The Nursing and Midwifery Council is to get new powers designed to speed up the fitness to practise process in the wake of the Mid Staffordshire scandal, it has been announced.
Prime minster David Cameron promised to reform the NMC when he responded to the publication of the Francis report into care failings at the Mid Staffordshire Foundation Trust in February. He demanded to know why at that point no nurses from the trust had been struck off.
Only one registrant who worked at the West Midlands trust has since been removed from the register while 11 out of 15 cases where the NMC found there was a case to answer are still ongoing, four years after the scandal first broke.
Mr Cameron asked the Law Commission to review the NMC’s “outdated and inflexible” decision making processes. However, there were concerns any recommendations could take up to four years to implement.
In a letter to Labour MP John Healey, seen by Nursing Times, health secretary Jeremy Hunt confirms the changes will be bought forward.
“In light of the recommendations in the Francis inquiry, the government felt that it was advisable to proceed quickly,” he wrote.
The changes are now expected to come into force in a year’s time. They will mean investigating committees, who examine initial allegations to decide if there is a case to answer, will be replaced with case examiners employed directly by the NMC while the regulator will also be able to review these initial decisions.
The changes will bring the NMC’s procedures in line with other professional regulators such as the General Medical Council.
Royal College of Nursing chief executive and general secretary Peter Carter said in principle the new powers were a “positive move” but more detail was needed about how the proposals would work in practice.

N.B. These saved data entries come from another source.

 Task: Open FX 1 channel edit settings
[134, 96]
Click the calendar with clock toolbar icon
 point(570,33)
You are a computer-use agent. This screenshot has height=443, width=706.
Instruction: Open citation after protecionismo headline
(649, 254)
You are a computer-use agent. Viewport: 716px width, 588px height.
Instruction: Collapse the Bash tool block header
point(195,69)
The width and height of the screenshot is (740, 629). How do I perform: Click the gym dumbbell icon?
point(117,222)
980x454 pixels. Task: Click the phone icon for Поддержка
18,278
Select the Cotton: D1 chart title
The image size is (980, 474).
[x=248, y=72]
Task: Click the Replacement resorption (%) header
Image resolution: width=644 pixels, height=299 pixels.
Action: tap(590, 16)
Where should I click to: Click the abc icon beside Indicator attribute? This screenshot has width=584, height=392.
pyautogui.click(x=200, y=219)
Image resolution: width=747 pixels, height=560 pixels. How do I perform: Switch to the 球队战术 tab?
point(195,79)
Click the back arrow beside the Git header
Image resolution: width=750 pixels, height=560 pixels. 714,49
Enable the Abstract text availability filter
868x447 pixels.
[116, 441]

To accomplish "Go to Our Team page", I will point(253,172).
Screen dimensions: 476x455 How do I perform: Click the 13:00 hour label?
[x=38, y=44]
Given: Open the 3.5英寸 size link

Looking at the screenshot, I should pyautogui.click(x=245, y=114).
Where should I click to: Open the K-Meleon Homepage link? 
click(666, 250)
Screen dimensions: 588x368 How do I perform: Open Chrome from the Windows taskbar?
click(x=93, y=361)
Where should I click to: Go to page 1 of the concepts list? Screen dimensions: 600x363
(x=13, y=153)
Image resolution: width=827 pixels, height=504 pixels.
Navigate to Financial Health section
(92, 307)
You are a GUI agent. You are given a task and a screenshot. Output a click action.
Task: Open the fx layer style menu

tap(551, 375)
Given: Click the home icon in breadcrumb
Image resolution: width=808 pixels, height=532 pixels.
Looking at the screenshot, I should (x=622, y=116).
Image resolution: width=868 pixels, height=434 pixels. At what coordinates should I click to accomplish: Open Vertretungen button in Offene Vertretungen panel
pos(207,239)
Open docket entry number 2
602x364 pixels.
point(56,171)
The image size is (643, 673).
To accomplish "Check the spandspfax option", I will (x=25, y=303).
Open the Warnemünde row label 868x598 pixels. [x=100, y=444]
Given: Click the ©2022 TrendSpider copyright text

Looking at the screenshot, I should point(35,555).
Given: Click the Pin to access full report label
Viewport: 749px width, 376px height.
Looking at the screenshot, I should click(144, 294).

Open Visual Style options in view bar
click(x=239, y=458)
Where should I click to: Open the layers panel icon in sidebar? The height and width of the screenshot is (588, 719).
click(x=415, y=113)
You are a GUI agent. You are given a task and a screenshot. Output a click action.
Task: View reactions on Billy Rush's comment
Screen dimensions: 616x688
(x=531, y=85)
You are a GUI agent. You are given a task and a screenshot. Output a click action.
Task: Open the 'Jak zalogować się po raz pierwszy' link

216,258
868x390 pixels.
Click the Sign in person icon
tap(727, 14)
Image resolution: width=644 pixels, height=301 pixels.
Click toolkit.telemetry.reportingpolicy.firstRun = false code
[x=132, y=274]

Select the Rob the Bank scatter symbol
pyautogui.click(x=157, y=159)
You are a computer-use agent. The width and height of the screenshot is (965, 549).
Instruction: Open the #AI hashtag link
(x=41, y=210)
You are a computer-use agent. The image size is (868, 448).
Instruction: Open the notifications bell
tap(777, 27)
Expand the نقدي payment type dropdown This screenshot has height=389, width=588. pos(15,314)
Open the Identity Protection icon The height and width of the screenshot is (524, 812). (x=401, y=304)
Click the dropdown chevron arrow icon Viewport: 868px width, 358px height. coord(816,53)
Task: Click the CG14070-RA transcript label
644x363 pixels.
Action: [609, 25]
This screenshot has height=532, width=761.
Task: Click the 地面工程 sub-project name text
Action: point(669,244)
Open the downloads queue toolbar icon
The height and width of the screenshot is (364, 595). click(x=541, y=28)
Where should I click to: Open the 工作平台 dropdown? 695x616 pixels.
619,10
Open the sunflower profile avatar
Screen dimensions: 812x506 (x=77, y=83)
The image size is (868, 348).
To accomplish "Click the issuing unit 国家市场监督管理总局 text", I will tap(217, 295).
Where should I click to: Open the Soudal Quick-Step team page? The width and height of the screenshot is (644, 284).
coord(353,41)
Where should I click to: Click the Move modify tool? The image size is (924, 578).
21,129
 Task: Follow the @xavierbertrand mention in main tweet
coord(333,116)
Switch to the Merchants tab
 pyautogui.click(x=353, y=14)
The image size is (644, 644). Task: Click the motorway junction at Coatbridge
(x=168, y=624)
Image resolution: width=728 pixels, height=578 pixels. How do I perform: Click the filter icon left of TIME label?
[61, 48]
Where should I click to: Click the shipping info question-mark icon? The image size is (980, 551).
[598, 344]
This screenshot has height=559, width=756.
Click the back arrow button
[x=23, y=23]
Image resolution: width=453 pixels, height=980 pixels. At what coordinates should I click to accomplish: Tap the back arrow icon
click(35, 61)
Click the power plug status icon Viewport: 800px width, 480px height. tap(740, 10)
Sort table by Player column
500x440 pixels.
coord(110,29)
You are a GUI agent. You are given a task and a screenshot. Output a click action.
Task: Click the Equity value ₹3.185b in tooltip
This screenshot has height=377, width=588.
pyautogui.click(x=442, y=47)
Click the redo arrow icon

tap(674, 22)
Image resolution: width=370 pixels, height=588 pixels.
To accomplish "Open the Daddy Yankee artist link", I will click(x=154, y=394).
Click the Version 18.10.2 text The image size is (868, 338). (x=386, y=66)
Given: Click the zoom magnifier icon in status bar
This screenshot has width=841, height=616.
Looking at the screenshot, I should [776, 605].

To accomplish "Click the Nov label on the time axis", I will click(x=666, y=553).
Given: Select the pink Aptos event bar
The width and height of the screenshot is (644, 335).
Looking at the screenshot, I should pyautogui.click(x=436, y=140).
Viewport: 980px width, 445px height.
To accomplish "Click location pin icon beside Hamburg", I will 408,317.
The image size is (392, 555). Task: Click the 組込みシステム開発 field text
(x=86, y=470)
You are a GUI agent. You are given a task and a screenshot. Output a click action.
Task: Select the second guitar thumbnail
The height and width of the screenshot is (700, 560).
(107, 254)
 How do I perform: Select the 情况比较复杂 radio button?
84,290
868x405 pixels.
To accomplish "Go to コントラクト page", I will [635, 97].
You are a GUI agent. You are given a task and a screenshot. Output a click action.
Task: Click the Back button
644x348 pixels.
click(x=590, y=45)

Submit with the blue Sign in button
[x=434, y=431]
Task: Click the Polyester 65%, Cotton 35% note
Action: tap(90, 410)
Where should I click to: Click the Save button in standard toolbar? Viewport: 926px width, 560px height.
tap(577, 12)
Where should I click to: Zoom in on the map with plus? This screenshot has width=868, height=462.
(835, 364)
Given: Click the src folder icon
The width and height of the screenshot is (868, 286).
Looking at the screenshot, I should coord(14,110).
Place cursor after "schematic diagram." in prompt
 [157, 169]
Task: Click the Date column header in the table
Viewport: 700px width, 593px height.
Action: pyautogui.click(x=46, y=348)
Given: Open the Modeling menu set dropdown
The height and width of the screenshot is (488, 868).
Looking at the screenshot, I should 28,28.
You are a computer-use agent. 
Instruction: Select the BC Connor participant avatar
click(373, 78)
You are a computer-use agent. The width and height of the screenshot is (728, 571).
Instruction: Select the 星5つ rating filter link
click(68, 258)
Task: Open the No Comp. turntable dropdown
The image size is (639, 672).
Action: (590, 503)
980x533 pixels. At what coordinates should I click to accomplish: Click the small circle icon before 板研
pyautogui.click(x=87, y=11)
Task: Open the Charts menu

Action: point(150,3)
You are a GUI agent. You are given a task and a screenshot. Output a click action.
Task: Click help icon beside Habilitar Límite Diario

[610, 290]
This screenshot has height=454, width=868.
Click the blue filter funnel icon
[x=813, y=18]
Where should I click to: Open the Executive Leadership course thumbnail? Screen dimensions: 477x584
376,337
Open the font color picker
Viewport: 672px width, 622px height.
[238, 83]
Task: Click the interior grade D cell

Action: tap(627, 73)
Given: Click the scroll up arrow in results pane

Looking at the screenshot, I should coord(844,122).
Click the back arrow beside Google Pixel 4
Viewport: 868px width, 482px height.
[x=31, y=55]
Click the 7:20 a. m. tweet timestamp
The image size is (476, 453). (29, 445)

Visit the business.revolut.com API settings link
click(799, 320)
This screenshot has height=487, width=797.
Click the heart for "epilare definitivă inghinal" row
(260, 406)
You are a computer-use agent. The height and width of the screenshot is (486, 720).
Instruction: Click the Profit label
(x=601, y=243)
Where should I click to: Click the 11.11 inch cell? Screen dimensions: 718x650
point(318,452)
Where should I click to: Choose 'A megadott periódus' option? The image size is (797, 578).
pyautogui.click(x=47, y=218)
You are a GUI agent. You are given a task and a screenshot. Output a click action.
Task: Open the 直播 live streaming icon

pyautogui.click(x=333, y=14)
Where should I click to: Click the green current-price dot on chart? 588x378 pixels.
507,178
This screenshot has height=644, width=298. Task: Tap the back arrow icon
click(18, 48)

Nursing Times understands a case will be reviewed by two case examiners to ensure decisions are consistent. A decision has not yet been made on whether one of the case examiners must be a registrant. However, that is the model used by the GMC and Nursing Times understands the NMC believes there are advantages to this system.
NMC chief executive and registrar Jackie Smith welcomed the move.
She said: “We at the NMC are ten years behind in how we can investigate concerns about the fitness to practise of nurses and midwives because of our outdated legal framework. The prime minister is delivering on his promise of reform, made when the Francis report was published.”